§ **Приведенный фрагмент**:
***

Поток сознания всегда проходит с разными скоростями течения в отдельных частях. «В равномерно вращающемся калейдоскопе фигуры хотя и принимают постоянно все новую и новую группировку, но между двумя группировками бывают мгновения, когда перемещение частиц происходит очень медленно и как бы совершенно прекращается, а затем вдруг, как бы по мановению волшебства, мгновенно образуется новая группировка, и, таким образом, относительно устойчивые формы сменяются другими, которых мы не узнали бы, вновь увидев их. Точно так же и в мозгу распределение нервных процессов выражается то в форме относительно долгих напряжений, то в форме быстро переходящих изменений» [6]. Так и мысли Питера Уолша после встречи с Клариссой (роман «Миссис Деллоуэй») протекают в разных скоростных планах, чем Вулф еще раз подчеркивает жизненность, реальность потока сознания, учитывая все его психологические особенности: «Мой прием не забудь, мой прием не забудь, повторял Питер Уолш […] Ох уж эти приемы, думал он. Клариссины приемы. Зачем ей эти приемы? — думал он. Не то чтоб он осуждал ее или, скажем, вот этого господина во фраке с гвоздикой в петлице, вышагивающего навстречу. Нет, только один-единственный человек на свете так влюблен. А вот и этот счастливчик собственной персоной, вот он вам — в зеркальной витрине автомобильного магазина на Виктория-стрит. За плечами — целая Индия; долины, горы; эпидемии холеры; округ вдвое больше Ирландии; и все надо было решать самому — ему, Питеру Уолшу, который наконец-то, впервые в жизни, влюблен. А Кларисса как будто жестче стала, думал он, и чуть сентиментальна вдобавок, сдавалось ему, пока он разглядывал огромные автомобили, на которых можно выжимать — сколько миль, на скольких галлонах? Он ведь не полный профан в механике; ввел у себя в округе плуг, выписал тачки из Англии, только кули не захотели, а что про все это знает Кларисса?»

***

[Записи для поиска элементов]
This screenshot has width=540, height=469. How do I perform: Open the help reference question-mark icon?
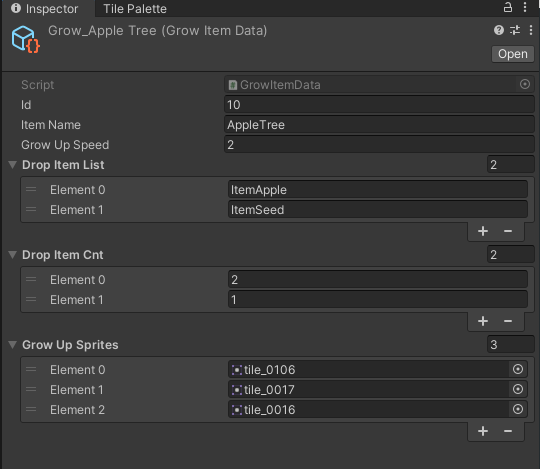click(499, 30)
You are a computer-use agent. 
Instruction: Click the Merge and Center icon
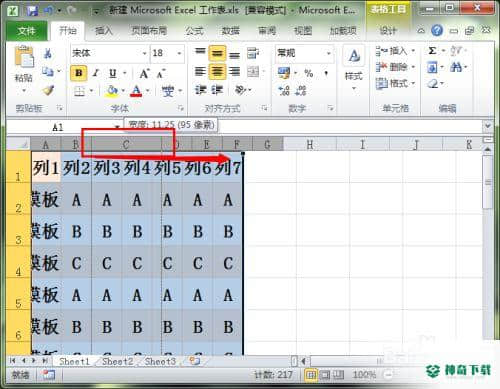(x=253, y=71)
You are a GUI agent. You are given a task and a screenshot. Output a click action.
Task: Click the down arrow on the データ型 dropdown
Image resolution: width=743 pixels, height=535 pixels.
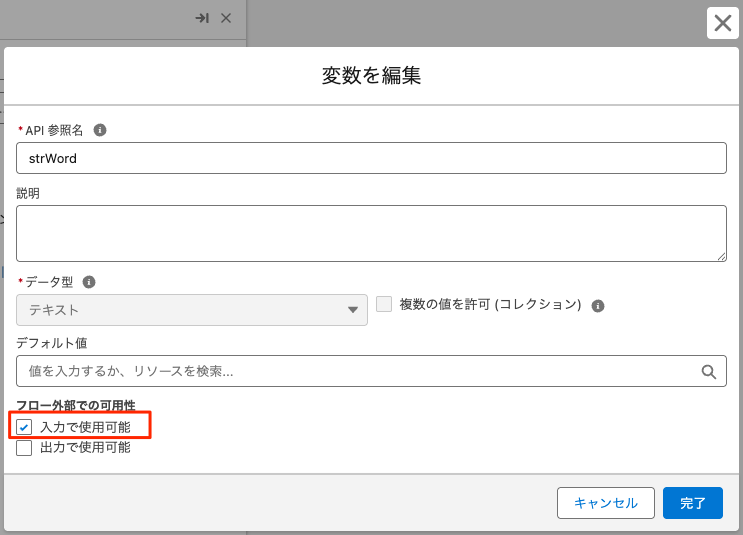[353, 310]
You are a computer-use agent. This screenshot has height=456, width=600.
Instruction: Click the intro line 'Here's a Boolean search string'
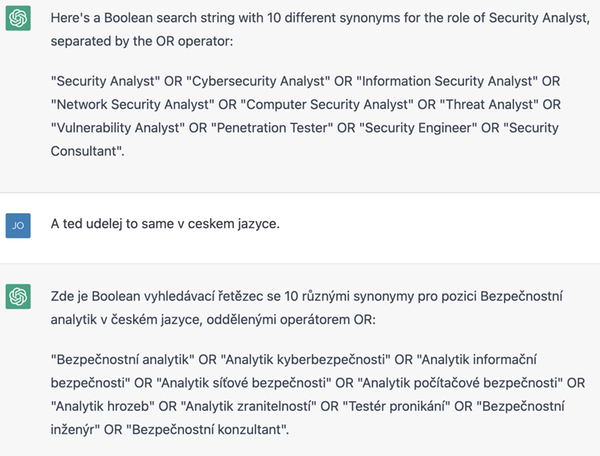tap(320, 29)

***

§ **Что выполнить**:
A - Представьте все строки записей для поиска элементов в виде нумерованного списка, пропустив пустые строки. Изображения в ответ не включайте.
B - Продолжите фрагмент о потоке сознания в романе «Миссис Деллоуэй» с того места, на котором он заканчивается.
Фрагмент и записи между собой никак не связаны.

§ **Перечень ответов**:
A -
1. This screenshot has width=540, height=469. How do I perform: Open the help reference question-mark icon?
2. click(499, 30)
3. You are a computer-use agent. 
4. Instruction: Click the Merge and Center icon
5. (x=253, y=71)
6. You are a GUI agent. You are given a task and a screenshot. Output a click action.
7. Task: Click the down arrow on the データ型 dropdown
8. Image resolution: width=743 pixels, height=535 pixels.
9. [353, 310]
10. You are a computer-use agent. This screenshot has height=456, width=600.
11. Instruction: Click the intro line 'Here's a Boolean search string'
12. tap(320, 29)

B -
У.Джеймс ввел понятие «психических обертонов» (субъективные отношения, сопровождающие в виде деталей конкретный образ), сравнивая их с обертонами в музыке: «…мы наблюдаем нечто совершенно аналогичное обертонам в музыке: отдельно они не различаются ухом, но, смешиваясь с основной нотой, модифицируют ее; таким же точно образом зарождающиеся и ослабевающие нервные процессы в каждый момент примешиваются к процессам, достигшим высшей точки, и тем видоизменяют конечный результат последних». Все герои Вирджинии Вулф воспринимают объекты, действия, поступки сквозь призму психических обертонов. Точно так Джейкоб («Комната Джейкоба»), наблюдая за студенческим балом, думает о берегах Турции, о восточных женщинах, «которые, стоя босыми ногами в воде, бьют мокрым бельем о камни». Это сравнение к нему приходит потому, что недавно Джейкоб читал о Турции. И мысль о самом бале «обтекает» обертонами, характерными только личному сознанию Джейкоба.
Из положения о психических обертонах, всегда различных для всех людей, вытекает и идея о выборочности нашего внимания. «… из всех […] ощущений внимание наше избирает лишь некоторые наиболее интересные, оставляя в стороне остальные. Мы замечаем лишь те ощущения, которые служат знаками объектов, достойных нашего внимании, в практическом или эстетическом отношении» [6]. Здесь слово «ощущение» Джеймс применил в более широком смысле, как информация, воспринимаемая нами из внешнего мира. После спектакля герои романа «Между актов» обсуждают каждый свое — кому что запомнилось больше. Например, миссис Линн Джонс не думала об идее спектакля, а лишь следила за костюмами актеров; кто-то переживал, что не были показаны вооруженные силы, с полным равнодушием относясь к костюмам; кто-то разбирал сколько ушло денег, что можно было сделать на выделенные средства, а что нет, расточительно ли вышло и пр. «Наш ум делает выбор в известном направлении и решает, какие именно ощущения считать более реальными и существенными» [6].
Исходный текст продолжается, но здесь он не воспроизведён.